Jangan pernah lupakan sejarah !! Kiranya tepat utk membuka kisah ini sebab sejak mula kami berjumpa dgn rm. Hans, beliau bnyak bercerita ttg sejarah umat dan masyarakat Belitung (mo Suraji tampak tak asing dgn rm Hans-jumpa komisi). Dan berkat perjumpaan ini pertanyaan eksistensial ttg situasi penduduk, tiadanya angkotan, serta jarangnya orang2 di sekitaran rmah (sepanjang jalan yg sepi) yg muncul dlm hati beberapa romo bisa TERJAWAB. Apa jawabnya, ada di bawah ini....
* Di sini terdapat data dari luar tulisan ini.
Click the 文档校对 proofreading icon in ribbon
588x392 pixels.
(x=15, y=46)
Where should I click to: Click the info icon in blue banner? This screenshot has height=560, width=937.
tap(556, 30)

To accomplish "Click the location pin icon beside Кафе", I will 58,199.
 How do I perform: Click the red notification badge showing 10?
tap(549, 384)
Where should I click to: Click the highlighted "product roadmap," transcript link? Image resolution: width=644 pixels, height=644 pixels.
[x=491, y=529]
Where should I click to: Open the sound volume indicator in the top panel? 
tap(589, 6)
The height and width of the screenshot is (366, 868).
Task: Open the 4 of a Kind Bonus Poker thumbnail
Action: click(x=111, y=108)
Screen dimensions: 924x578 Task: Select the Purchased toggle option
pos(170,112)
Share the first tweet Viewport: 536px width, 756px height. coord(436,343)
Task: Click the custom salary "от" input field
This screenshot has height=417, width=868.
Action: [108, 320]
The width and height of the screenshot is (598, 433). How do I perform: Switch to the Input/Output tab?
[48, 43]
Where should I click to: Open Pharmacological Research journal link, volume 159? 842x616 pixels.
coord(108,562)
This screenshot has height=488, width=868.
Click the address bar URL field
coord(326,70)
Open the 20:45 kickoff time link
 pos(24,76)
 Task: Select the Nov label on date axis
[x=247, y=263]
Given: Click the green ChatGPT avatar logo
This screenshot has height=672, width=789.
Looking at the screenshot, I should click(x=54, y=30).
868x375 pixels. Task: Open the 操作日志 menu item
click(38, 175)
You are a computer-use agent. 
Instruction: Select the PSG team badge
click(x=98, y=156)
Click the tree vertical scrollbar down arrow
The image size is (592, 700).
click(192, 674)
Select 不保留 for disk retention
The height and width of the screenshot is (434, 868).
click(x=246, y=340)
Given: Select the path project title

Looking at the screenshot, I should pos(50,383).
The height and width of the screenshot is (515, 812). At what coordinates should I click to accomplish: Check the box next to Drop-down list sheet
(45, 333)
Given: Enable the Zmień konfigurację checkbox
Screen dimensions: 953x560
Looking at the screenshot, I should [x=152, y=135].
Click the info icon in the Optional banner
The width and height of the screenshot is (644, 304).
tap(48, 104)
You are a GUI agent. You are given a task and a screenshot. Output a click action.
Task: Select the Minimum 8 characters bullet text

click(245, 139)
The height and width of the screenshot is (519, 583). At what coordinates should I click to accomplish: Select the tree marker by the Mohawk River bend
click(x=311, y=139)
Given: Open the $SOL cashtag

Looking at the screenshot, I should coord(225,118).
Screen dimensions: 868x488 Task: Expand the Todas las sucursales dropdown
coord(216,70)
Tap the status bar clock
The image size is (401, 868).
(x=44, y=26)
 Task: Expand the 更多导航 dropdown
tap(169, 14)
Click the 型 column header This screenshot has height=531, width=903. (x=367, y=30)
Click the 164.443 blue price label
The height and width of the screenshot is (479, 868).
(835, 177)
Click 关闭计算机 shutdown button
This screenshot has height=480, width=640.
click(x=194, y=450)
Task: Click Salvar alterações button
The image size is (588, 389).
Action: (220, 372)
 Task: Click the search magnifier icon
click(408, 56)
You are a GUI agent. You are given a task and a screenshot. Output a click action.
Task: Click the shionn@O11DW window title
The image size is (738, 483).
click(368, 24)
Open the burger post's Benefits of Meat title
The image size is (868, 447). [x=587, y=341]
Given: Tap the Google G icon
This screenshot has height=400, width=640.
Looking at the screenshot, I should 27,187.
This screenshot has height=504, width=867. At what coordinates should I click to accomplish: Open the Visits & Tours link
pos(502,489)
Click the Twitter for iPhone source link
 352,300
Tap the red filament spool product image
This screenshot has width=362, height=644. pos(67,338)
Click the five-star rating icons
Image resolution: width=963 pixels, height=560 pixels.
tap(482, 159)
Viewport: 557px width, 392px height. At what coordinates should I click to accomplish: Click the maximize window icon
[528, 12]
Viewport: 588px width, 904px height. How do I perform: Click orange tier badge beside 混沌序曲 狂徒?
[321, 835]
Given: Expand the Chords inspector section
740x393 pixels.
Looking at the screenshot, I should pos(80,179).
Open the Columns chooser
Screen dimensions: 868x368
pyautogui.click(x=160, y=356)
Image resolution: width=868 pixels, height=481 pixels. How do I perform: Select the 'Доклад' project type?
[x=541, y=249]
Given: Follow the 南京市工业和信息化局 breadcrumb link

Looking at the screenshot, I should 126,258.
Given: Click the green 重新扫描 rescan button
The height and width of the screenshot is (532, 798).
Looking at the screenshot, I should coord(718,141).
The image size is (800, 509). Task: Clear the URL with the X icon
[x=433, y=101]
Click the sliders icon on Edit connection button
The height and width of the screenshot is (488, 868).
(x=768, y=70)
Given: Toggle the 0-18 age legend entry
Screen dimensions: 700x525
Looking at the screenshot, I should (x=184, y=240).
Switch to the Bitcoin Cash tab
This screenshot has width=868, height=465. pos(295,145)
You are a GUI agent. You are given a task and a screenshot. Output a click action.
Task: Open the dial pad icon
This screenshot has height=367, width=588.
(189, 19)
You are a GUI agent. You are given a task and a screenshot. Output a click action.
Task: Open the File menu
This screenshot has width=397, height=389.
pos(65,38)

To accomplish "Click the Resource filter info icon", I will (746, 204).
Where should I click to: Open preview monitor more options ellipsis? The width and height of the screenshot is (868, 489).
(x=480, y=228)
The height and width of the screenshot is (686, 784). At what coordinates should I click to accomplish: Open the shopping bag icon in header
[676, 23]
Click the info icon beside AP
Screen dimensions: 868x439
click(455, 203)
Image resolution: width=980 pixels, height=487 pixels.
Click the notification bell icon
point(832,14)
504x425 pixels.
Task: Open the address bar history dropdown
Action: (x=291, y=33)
Paroki Regina Pacis berdiri di tanah aset Perusahaan Timah (dulunyaa...). Th 80 an perusahaan tambang timah alami penurunan hasil (bangkrut). Mereka mengurangi usaha tambang dengan mem-PHK banyak pekerja tanpa menjual aset-aset perusahaan mereka di tanah Belitung. Alhasil selang waktu krisis muncullah perusahaan2 liar. Rm. Hans bercerita bahwa sejarah mengisahkan kota Belitung sebagai kota tambang timah. Tak heran apabila banyak penduduk Belitung bekerja sebagai pekerja tambang timah. Tak ada kebiasaan berkebun, tak ada kebiasaan mbengkel, tak ada kebiasaan belajar...pokoke sakabehe kerja nambang timah. Ini yg membuat kota Belitung sepi, tiada angkotan, tiada kebiasaan berkebun.....Perjumpaan antar pribadi (interaksi sosial) hanya terjadi di warung kopi. Demikian kota Belitung berkembang menjadi kota industri tambang timah dgn mayoritas penduduk bekerja sbg buruhnya.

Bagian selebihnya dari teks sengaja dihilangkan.